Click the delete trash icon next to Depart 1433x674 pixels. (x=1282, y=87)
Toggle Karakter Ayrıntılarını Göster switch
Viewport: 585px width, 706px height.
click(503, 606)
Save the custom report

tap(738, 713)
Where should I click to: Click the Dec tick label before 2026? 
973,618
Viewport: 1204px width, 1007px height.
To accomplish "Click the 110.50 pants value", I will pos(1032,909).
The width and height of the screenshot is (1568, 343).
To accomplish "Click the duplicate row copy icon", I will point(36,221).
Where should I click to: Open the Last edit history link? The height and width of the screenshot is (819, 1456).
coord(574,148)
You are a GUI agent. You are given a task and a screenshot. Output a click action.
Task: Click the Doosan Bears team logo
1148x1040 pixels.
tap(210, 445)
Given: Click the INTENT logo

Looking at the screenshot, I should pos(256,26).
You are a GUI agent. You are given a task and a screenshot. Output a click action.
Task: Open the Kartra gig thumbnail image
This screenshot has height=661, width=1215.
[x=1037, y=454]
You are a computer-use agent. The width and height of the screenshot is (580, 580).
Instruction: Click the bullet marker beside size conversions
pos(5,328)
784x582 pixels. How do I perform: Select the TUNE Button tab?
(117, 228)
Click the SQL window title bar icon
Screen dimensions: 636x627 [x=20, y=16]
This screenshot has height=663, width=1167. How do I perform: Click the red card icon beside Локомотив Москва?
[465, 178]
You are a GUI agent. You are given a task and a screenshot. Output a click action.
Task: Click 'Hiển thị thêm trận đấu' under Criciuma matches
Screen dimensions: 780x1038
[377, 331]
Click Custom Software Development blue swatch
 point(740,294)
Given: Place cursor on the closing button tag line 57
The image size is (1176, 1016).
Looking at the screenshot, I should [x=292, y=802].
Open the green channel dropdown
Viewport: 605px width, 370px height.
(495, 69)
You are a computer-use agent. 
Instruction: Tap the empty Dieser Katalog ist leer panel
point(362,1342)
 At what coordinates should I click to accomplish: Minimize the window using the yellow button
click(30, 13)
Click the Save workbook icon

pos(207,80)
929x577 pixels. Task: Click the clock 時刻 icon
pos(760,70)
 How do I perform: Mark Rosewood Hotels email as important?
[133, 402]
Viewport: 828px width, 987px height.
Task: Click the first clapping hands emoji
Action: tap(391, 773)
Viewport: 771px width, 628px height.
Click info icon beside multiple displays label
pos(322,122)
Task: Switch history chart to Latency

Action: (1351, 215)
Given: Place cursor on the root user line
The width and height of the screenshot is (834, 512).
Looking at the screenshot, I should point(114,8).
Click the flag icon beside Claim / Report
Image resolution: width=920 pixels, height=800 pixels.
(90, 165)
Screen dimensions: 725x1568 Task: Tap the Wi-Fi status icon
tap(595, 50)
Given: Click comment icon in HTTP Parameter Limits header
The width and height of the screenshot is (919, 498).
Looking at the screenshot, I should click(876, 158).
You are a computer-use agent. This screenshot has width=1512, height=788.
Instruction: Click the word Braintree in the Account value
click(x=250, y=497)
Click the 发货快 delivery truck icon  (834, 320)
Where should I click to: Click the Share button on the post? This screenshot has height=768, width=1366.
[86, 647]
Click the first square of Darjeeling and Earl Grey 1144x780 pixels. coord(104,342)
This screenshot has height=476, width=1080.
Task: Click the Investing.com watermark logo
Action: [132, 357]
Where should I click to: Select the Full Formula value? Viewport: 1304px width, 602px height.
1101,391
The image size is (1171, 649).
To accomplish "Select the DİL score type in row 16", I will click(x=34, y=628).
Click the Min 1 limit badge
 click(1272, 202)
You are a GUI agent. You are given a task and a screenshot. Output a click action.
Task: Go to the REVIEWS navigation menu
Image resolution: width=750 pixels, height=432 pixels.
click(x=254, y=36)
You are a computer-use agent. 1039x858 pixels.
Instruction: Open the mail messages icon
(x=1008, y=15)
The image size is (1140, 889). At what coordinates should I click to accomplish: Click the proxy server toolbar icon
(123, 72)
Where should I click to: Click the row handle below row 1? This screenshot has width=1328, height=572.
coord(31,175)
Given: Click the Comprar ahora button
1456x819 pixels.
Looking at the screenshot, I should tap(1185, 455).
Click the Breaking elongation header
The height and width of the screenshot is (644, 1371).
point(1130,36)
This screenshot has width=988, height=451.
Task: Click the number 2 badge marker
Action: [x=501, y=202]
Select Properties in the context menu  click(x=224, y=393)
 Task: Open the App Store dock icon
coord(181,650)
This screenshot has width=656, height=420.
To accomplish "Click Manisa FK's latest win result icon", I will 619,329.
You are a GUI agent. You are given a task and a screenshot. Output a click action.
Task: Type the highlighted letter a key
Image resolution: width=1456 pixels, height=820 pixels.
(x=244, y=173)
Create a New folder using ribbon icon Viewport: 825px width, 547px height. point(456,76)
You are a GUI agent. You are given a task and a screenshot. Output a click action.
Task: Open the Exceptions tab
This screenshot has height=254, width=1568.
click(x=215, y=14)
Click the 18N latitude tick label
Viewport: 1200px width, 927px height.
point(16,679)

■ What to produce ■
Copy each line of the data above without altering a single character.

■ Output for this exercise ■
Click the delete trash icon next to Depart 1433x674 pixels. (x=1282, y=87)
Toggle Karakter Ayrıntılarını Göster switch
Viewport: 585px width, 706px height.
click(503, 606)
Save the custom report

tap(738, 713)
Where should I click to: Click the Dec tick label before 2026? 
973,618
Viewport: 1204px width, 1007px height.
To accomplish "Click the 110.50 pants value", I will pos(1032,909).
The width and height of the screenshot is (1568, 343).
To accomplish "Click the duplicate row copy icon", I will point(36,221).
Where should I click to: Open the Last edit history link? The height and width of the screenshot is (819, 1456).
coord(574,148)
You are a GUI agent. You are given a task and a screenshot. Output a click action.
Task: Click the Doosan Bears team logo
1148x1040 pixels.
tap(210, 445)
Given: Click the INTENT logo

Looking at the screenshot, I should pos(256,26).
You are a GUI agent. You are given a task and a screenshot. Output a click action.
Task: Open the Kartra gig thumbnail image
This screenshot has height=661, width=1215.
[x=1037, y=454]
You are a computer-use agent. The width and height of the screenshot is (580, 580).
Instruction: Click the bullet marker beside size conversions
pos(5,328)
784x582 pixels. How do I perform: Select the TUNE Button tab?
(117, 228)
Click the SQL window title bar icon
Screen dimensions: 636x627 [x=20, y=16]
This screenshot has height=663, width=1167. How do I perform: Click the red card icon beside Локомотив Москва?
[465, 178]
You are a GUI agent. You are given a task and a screenshot. Output a click action.
Task: Click 'Hiển thị thêm trận đấu' under Criciuma matches
Screen dimensions: 780x1038
[377, 331]
Click Custom Software Development blue swatch
 point(740,294)
Given: Place cursor on the closing button tag line 57
The image size is (1176, 1016).
Looking at the screenshot, I should [x=292, y=802].
Open the green channel dropdown
Viewport: 605px width, 370px height.
(495, 69)
You are a computer-use agent. 
Instruction: Tap the empty Dieser Katalog ist leer panel
point(362,1342)
 At what coordinates should I click to accomplish: Minimize the window using the yellow button
click(30, 13)
Click the Save workbook icon

pos(207,80)
929x577 pixels. Task: Click the clock 時刻 icon
pos(760,70)
 How do I perform: Mark Rosewood Hotels email as important?
[133, 402]
Viewport: 828px width, 987px height.
Task: Click the first clapping hands emoji
Action: tap(391, 773)
Viewport: 771px width, 628px height.
Click info icon beside multiple displays label
pos(322,122)
Task: Switch history chart to Latency

Action: (1351, 215)
Given: Place cursor on the root user line
The width and height of the screenshot is (834, 512).
Looking at the screenshot, I should point(114,8).
Click the flag icon beside Claim / Report
Image resolution: width=920 pixels, height=800 pixels.
(90, 165)
Screen dimensions: 725x1568 Task: Tap the Wi-Fi status icon
tap(595, 50)
Given: Click comment icon in HTTP Parameter Limits header
The width and height of the screenshot is (919, 498).
Looking at the screenshot, I should click(876, 158).
You are a computer-use agent. This screenshot has width=1512, height=788.
Instruction: Click the word Braintree in the Account value
click(x=250, y=497)
Click the 发货快 delivery truck icon  (834, 320)
Where should I click to: Click the Share button on the post? This screenshot has height=768, width=1366.
[86, 647]
Click the first square of Darjeeling and Earl Grey 1144x780 pixels. coord(104,342)
This screenshot has height=476, width=1080.
Task: Click the Investing.com watermark logo
Action: [132, 357]
Where should I click to: Select the Full Formula value? Viewport: 1304px width, 602px height.
1101,391
The image size is (1171, 649).
To accomplish "Select the DİL score type in row 16", I will click(x=34, y=628).
Click the Min 1 limit badge
 click(1272, 202)
You are a GUI agent. You are given a task and a screenshot. Output a click action.
Task: Go to the REVIEWS navigation menu
Image resolution: width=750 pixels, height=432 pixels.
click(x=254, y=36)
You are a computer-use agent. 1039x858 pixels.
Instruction: Open the mail messages icon
(x=1008, y=15)
The image size is (1140, 889). At what coordinates should I click to accomplish: Click the proxy server toolbar icon
(123, 72)
Where should I click to: Click the row handle below row 1? This screenshot has width=1328, height=572.
coord(31,175)
Given: Click the Comprar ahora button
1456x819 pixels.
Looking at the screenshot, I should tap(1185, 455).
Click the Breaking elongation header
The height and width of the screenshot is (644, 1371).
point(1130,36)
This screenshot has width=988, height=451.
Task: Click the number 2 badge marker
Action: [x=501, y=202]
Select Properties in the context menu  click(x=224, y=393)
 Task: Open the App Store dock icon
coord(181,650)
This screenshot has width=656, height=420.
To accomplish "Click Manisa FK's latest win result icon", I will 619,329.
You are a GUI agent. You are given a task and a screenshot. Output a click action.
Task: Type the highlighted letter a key
Image resolution: width=1456 pixels, height=820 pixels.
(x=244, y=173)
Create a New folder using ribbon icon Viewport: 825px width, 547px height. point(456,76)
You are a GUI agent. You are given a task and a screenshot. Output a click action.
Task: Open the Exceptions tab
This screenshot has height=254, width=1568.
click(x=215, y=14)
Click the 18N latitude tick label
Viewport: 1200px width, 927px height.
point(16,679)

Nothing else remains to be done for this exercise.